For JVM metrics, the JMX Insight does not provide a YAML file, the feature is implemented in the runtime-metrics module of instrumentation (link). The current definition is aligned with semantic conventions for JVM metrics.

JMX Gatherer provides the following metrics that are not aligned with semconv, all of those can be easily captured with the YAML configuration:

  • java.lang:type=ClassLoading:
    • LoadedClassCount : jvm.classes.loaded
  • java.lang:type=GarbageCollector,* :
    • CollectionCount: jvm.gc.collections.count with name => name
    • CollectionTime: jvm.gc.collections.elapsed with name => name
  • java.lang:type=Memory
    • HeapMemoryUsage: jvm.memory.heap
    • NonHeapMemoryUsage: jvm.memory.nonheap
  • java.lang:type=MemoryPool,*
    • Usage: jvm.memory.pool with name => name
  • java.lang:type=Threading:
    • ThreadCount : jvm.threads.count

@SylvainJuge
Copy link
Contributor Author

As a side note, after reviewing differences for jvm, tomcat and wildfly, it becomes more and more obvious to me that there are too many differences to fix. Also, the groovy definitions haven't been modified in 2 or 3 years for some, which means they are very probably obsolete or not really used in practice.

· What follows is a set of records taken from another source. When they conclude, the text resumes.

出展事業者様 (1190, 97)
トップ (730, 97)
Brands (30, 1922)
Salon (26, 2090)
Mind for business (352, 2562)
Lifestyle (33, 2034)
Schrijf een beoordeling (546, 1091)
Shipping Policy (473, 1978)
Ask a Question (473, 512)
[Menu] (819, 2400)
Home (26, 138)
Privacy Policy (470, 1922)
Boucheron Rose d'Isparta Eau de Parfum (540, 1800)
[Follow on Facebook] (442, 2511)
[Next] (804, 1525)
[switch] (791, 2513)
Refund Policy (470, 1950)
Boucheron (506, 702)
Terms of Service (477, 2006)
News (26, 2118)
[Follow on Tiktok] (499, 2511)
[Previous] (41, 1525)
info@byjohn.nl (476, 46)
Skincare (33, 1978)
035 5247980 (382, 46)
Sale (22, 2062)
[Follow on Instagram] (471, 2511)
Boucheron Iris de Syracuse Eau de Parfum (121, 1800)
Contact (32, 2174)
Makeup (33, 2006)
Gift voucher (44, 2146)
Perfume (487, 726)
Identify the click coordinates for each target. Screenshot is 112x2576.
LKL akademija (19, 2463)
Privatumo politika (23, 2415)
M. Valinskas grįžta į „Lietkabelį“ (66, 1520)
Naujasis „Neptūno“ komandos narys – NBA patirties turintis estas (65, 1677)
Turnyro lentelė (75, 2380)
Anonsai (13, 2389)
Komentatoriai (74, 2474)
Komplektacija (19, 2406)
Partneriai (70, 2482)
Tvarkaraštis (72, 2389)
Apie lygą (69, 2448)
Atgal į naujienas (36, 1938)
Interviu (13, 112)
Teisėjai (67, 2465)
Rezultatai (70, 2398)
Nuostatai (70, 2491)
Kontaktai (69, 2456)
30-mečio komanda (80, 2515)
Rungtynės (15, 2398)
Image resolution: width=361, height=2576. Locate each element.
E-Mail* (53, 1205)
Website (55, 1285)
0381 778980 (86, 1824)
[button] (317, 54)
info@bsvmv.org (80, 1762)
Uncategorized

As a consequence, I think the better option for now is to:

  • finish reviewing the mapping to ensure we can reproduce it with YAML in JMX Gatherer

The steps that will likely follow are:

  • build a new module that will use the JMX Insight implementation in contrib next to JMX Gatherer
  • provide a set of YAML definitions for this new module to capture the metrics as they currently are (just to preserve compatibility)
  • modify the collector jmxreciver implementation to use this new way to capture JMX metrics
  • start deprecating the current JMX Gatherer
  • start improving the metrics definitions so we have a set of common YAML definitions that can be reused between Instrumentation and Contrib (from the consumer side of those metrics, they should be exactly the same).

@robsunday
Copy link
Contributor

Here are my findings regarding jetty:

  • JMX: org.eclipse.jetty.server.session:context=*,type=sessionhandler,id=*

    • MBean property: sessionsCreated --> YAML: jetty.session.sessionsCreated <==> Groovy: jetty.session.count
    • MBean property: sessionTimeTotal --> YAML: jetty.session.sessionTimeTotal <==> Groovy: jetty.session.time.total
      • minor difference in type: YAML: counter / Groovy: UpDownCounter
    • MBean property: sessionTimeMax --> YAML: jetty.session.sessionTimeMax <==> Groovy: jetty.session.time.max
    • MBean property: sessionTimeMean --> YAML: jetty.session.sessionTimeMean, not used in Groovy
  • JMX: org.eclipse.jetty.util.thread:type=queuedthreadpool,id=*

    • MBean property: busyThreads --> YAML: jetty.threads.busyThreads <==> Groovy: jetty.thread.count with extra state=busy attribute
      • minor difference in type: YAML: updowncounter / Groovy: Value
    • MBean property: idleThreads --> YAML: jetty.threads.idleThreads <==> Groovy: jetty.thread.count with extra state=idle attribute
      • minor difference in type: YAML: updowncounter / Groovy: Value
    • MBean property: maxThreads --> YAML: jetty.threads.maxThreads, not used in Groovy
    • MBean property: queueSize --> YAML: jetty.threads.queueSize <==> Groovy: jetty.thread.queue.count
      • minor difference in type: YAML: updowncounter / Groovy: Value
  • JMX: org.eclipse.jetty.io:context=*,type=managedselector,id=*

    • MBean property: selectCount --> YAML: jetty.io.selectCount <==> Groovy: jetty.select.count
      • difference in units: YAML: 1 / Groovy: {operations}
  • JMX: org.eclipse.jetty.logging:type=jettyloggerfactory,id=* not used in Groovy

@SylvainJuge
Copy link
Contributor Author

For hbase, there isn't anything in JMX Insight for it, the mappings are simple and it should be quite straightforward (but a bit tedious) to produce an equivalent YAML to hbase.groovy.

@SylvainJuge
Copy link
Contributor Author

For hadoop:

JMX attribute tag.Hostname is always mapped to node_name metric attribute in both implementations.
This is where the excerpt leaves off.